Pixar aficionados will no doubt remember the mantra set out by Messrs Lasseter, Doctor and Stanton during the hallowed maiden voyage regarding a story of certain toys. The dogme in question? “no ‘I Want’ moment, no songs, no ‘Happy Village’ and no love story”. Brave may not have a ‘love story’ per-se (besides a maternal one, sort of counts) but the film sees Pixar in some fashion giving into the rules it set out to dodge. It even has its ‘I Want’ song in the form of a soaring ballad courtesy of Julie Fowlis.
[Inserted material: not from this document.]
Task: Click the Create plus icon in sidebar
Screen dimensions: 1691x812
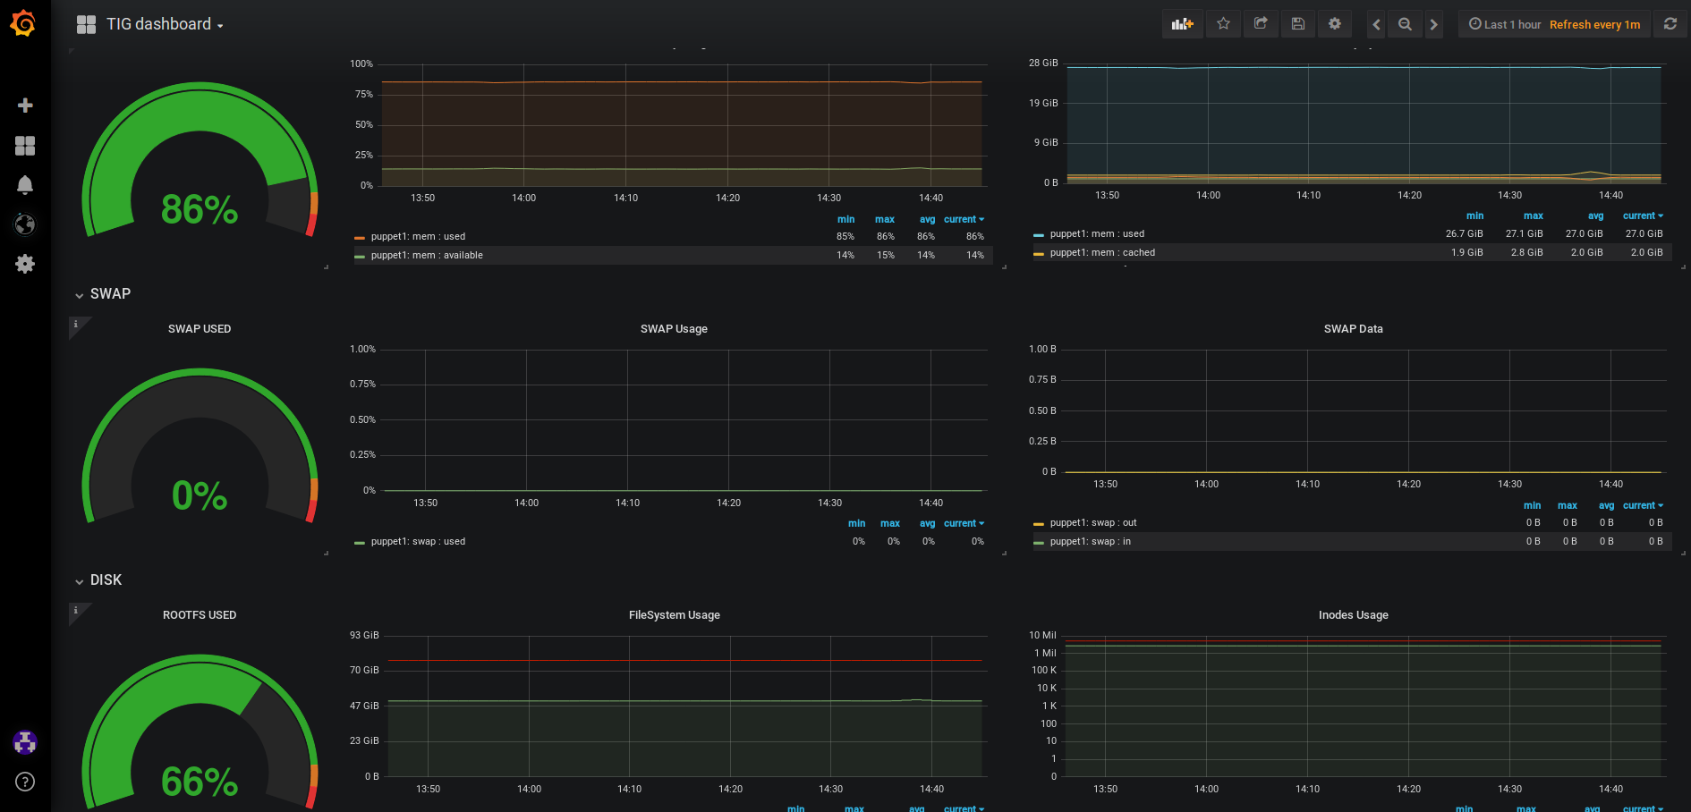Action: (25, 106)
What is proven here however is a maturity in the core concept of an unruly teenager unwittingly setting in motion potentially destructive events, but where there is an oiled machine, some bozo with a spanner can’t be far.

Merida has all the yearning and restlessness of Ariel and she’s lovingly rendered with millions of vibrant ginger curls like a caricatured Lily Cole. Vocally Kelly McDonald provides the right blend of highland verve and the youthful pop to bring Merida to life. Her efforts are notable although cracks in her vocal performance are to be aimed at the director rather than the actress; lines that really ought to be whispered or at least spoken in hushed tones are telegraphed broadly and lose their impact. Furthermore, it doesn’t help that the comedic beats that are prized in Pixar’s stable are so incessant here. Not one scene can play without something crashing, banging or whomping through any sober moment. After the twenty-third bout between lug-headed Dingwall and Macintosh (the latter named for Pixar founding father Steve Jobs) clans, the abundance of levity becomes tiresome.

The many fact-finders that Mark Andrews and Brenda Chapman’s (the film’s former director, still receives a credit) teams does show as their impressionistic Scottish vistas of sunset burnished scrubland and foggy mountains register an accurate (if superficial) authenticity. Elsewhere, timeworn Scottish stereotypes are played for laughs (re: kilt gags) and Kevin McKidd voices a young suitor with an impenetrable brogue (a no-BS reading played up for bemused Californians) and Merida’s steed is called Angus (Scottish, obviously). The downside of such a fervent attention to detail only highlights obvious localisations to counter non-Scot confusion. “I’m as nekkid as a wee ‘bah-bey”. Well, it seems that three ‘bairns’ that turn into bear cubs is would have been a tongue twister too far for the non-initiated (yet Jock in Lady and the Tramp say’s ‘wee bairn’).

At times Brave ends up evoking memories of Disney’s Pocahontas, wherein the attempt to shift from goofy toons’ to earnest fable-making was offset by an awkward allegiance to a bumbling racoon and his hummingbird sidekick. Brave similarly shuffles between a story of mother-daughter bonding whilst cracking too many kilts and goolies gags (a witch with a answerphone cauldron is a contemporary tie-in to far). The jokes toe a line of crudity that is hardly becoming (boob jokes, really?) and whilst any successful attempt of lightness is welcomed, enough is at times, enough. If you’re going to impress upon us a newfound maturity, you do have grim it up and act the part.